◆ WHAT YOU ARE ASKED TO DO ◆
Copy the data between the line holding "Given: Select the" and the line holding "coord(437,569)", inclusive, leaving out the pictures.

◆ PROVIDED DATA ◆

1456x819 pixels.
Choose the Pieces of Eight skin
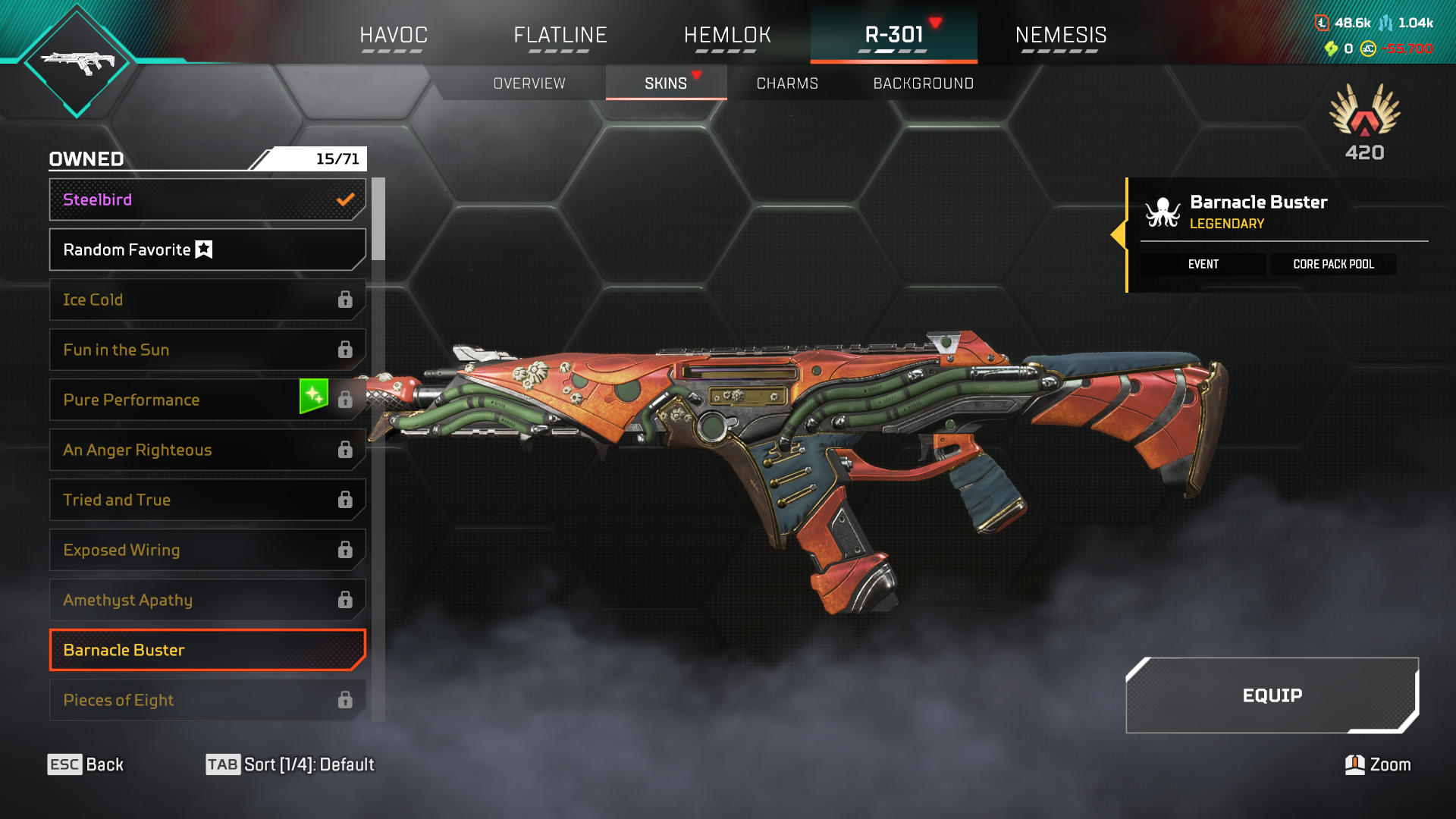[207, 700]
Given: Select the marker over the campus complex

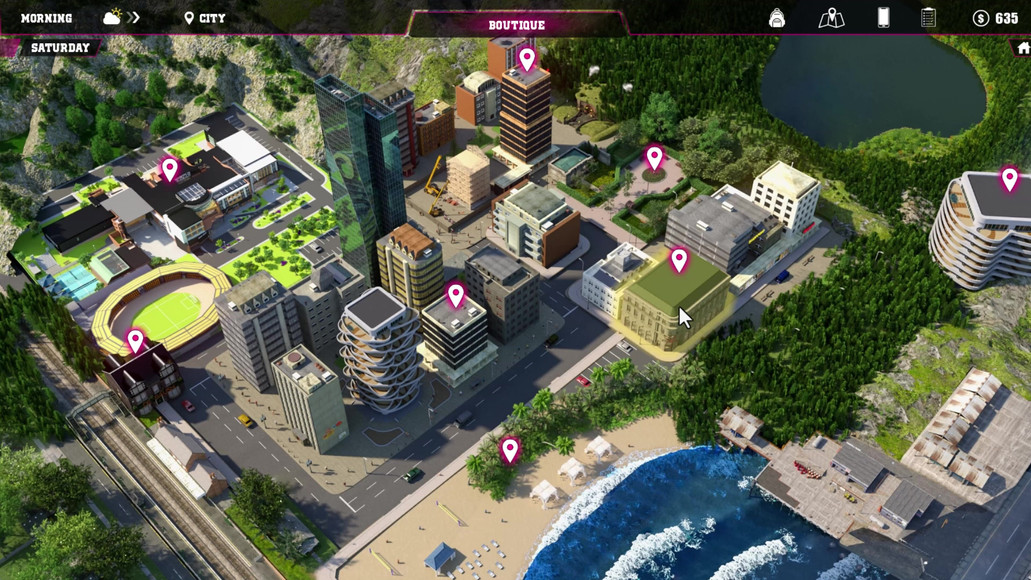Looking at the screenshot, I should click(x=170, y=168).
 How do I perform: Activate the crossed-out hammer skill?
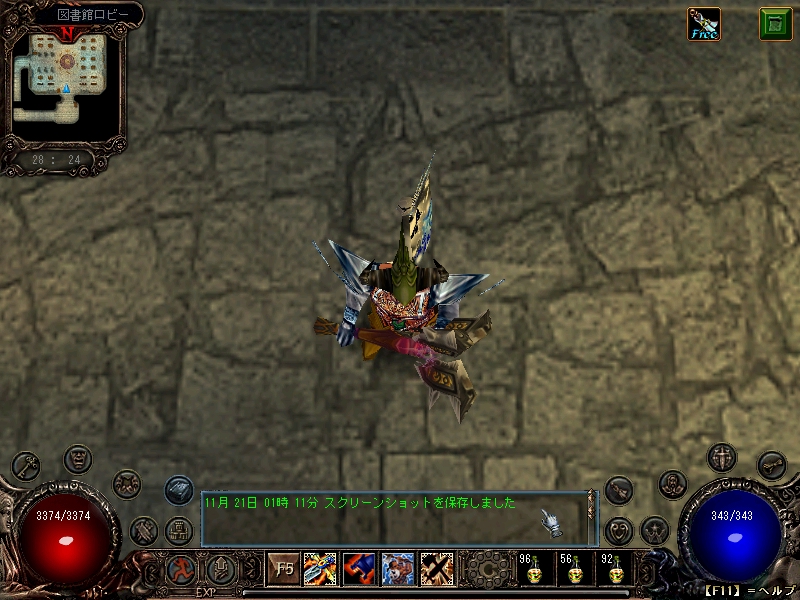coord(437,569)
--
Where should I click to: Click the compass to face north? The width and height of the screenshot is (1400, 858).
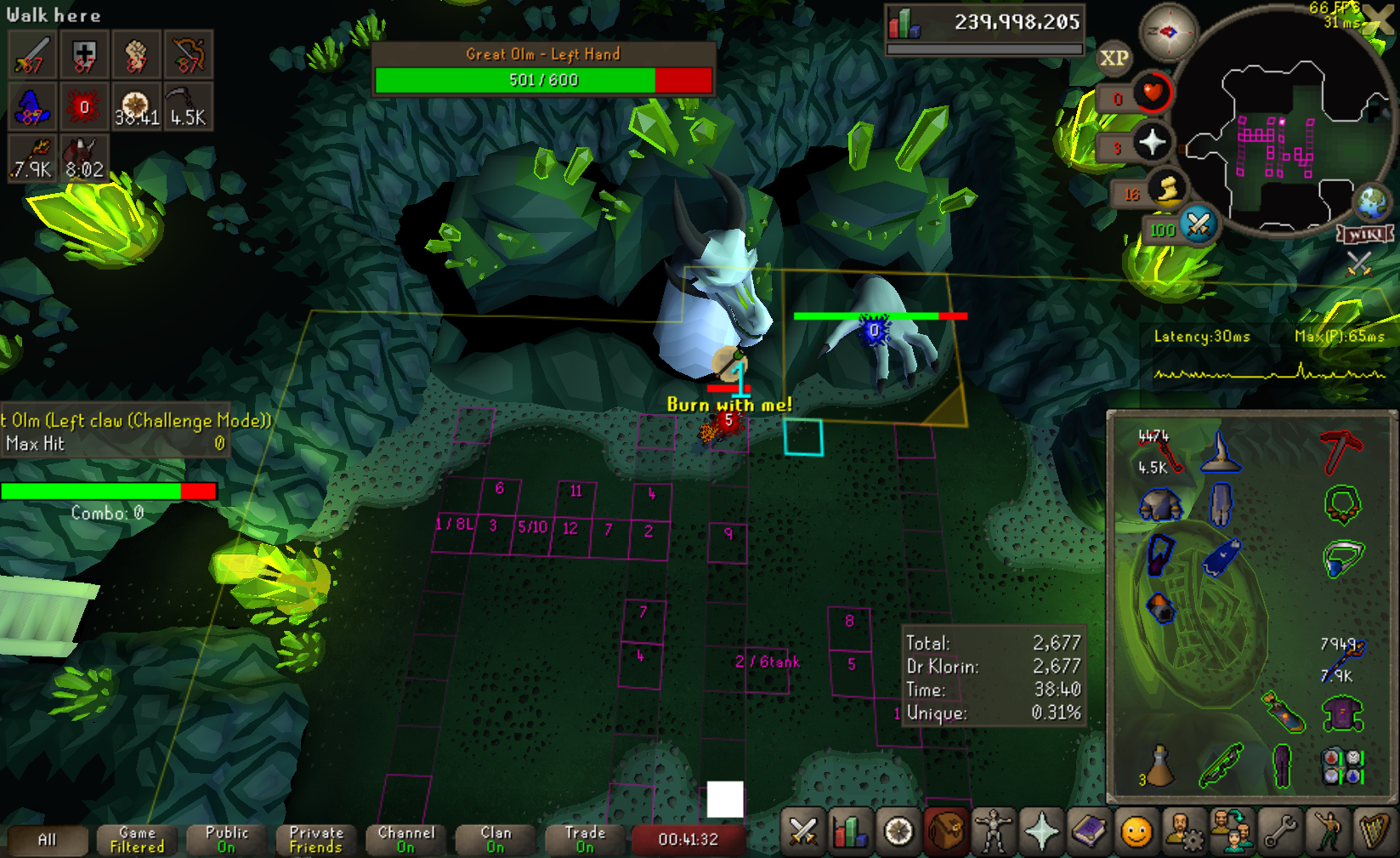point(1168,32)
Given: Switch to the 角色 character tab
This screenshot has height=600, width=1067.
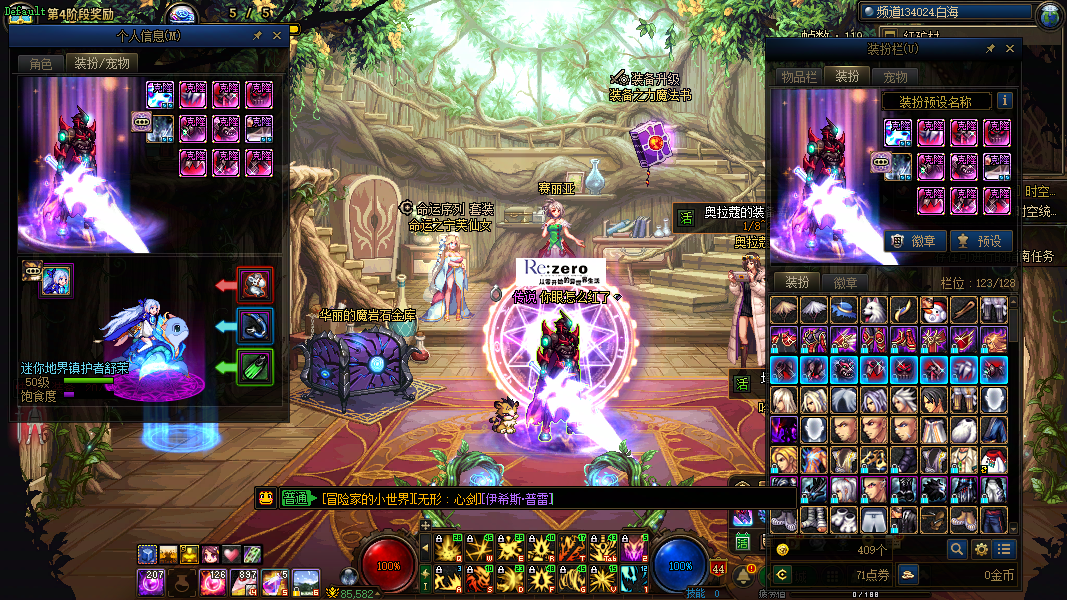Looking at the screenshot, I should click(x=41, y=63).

◆ SOLUTION TO THE PROBLEM ◆
Given: Select the marker over the campus complex

Looking at the screenshot, I should click(x=170, y=168).
 How do I perform: Activate the crossed-out hammer skill?
coord(437,569)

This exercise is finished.